ANC’s hysterical reaction symptomatic of crisis

2014-08-25 12:10

Adriaan Basson

This column originally appeared in Beeld newspaper.

The ANC’s hysterical reaction after my column on President Jacob Zuma's bad leadership is symptomatic of an organisation in crisis.

The Nkandla scandal is impacting negatively on the party's ability to govern with moral authority and undermines every attempt to stop corruption and tender fraud.

ANC spokesperson Zizi Kodwa exceeded himself in his statement where he accused me of wanting to undermine the will of 11 million ANC voters after asking how to get rid of Zuma.

What does Kodwa mean?

Surely not that every one of the 11 million voters support the state’s spending of R246m at Nkandla?

Surely not that the public protector’s findings can be set aside with ease and that the president – the subject of the investigation – can decide his own fate?

It doesn’t look like the ANC will insist on answers from the president. It is therefore the media, civil society and opposition parties (which obviously will try to score political points from this) that continue to make noise about the obscene spending on Zuma’s private residence and the implications thereof.

EFF leader Julius Malema made an excellent point in Parliament when he asked why Zuma continues to ignore the public protector’s findings.

For Zuma to say the police minister must decide if and how much he must pay back to the state, is simply not good enough.

It undermines the authority and independence of public protector Thuli Madonsela whose report has already found that many of the upgrading should have been paid out of Zuma’s own pocket.

Here is the real problem: Zuma does not have the money to pay the state back.

The president earns an annual salary of R2.6m.
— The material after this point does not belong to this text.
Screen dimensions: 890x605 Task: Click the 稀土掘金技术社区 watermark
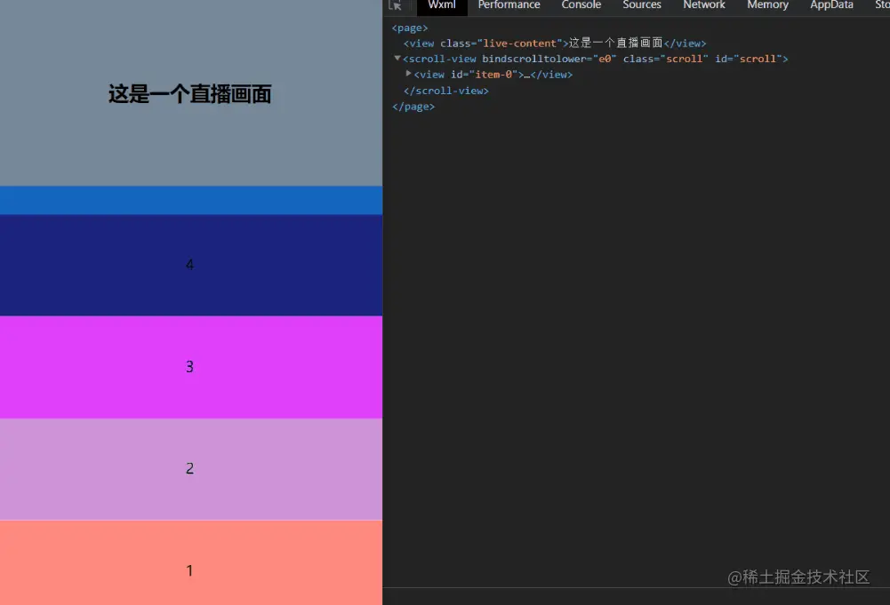(x=800, y=577)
A conservative guess of what Zuma ought to pay back for the construction of a cattle kraal, a visitors centre, swimming pool and luxury chicken run is R20m. Zuma does not have that type of money. He will have to borrow it or ask someone to pay on his behalf.

We’ve heard this story before, haven’t we? His name was Schabir Shaik and Zuma was dependent on his royal donations to fund his lifestyle. Here are the three Nkandla questions Zuma doesn’t want to answer:

•    Who paid for the three private houses of almost R20m that were designed by his private architect and built by the same builder used by the state?

•    Zuma’s mortgage, to which he likes to refer, was for only R900 000 and was secured with the help of another donor, Vivian Reddy. It was only for the building work done on the original smaller Nkandla. There is no indication that Zuma obtained a mortgage for the building of the three new R20m houses.

•    Many official documents show that Zuma was kept abreast throughout of the scope of the Nkandla project. Why did he never ask how much it would cost?

We can’t allow that Zuma, as with the spy tapes, evade questions for five long years. We need the answers now.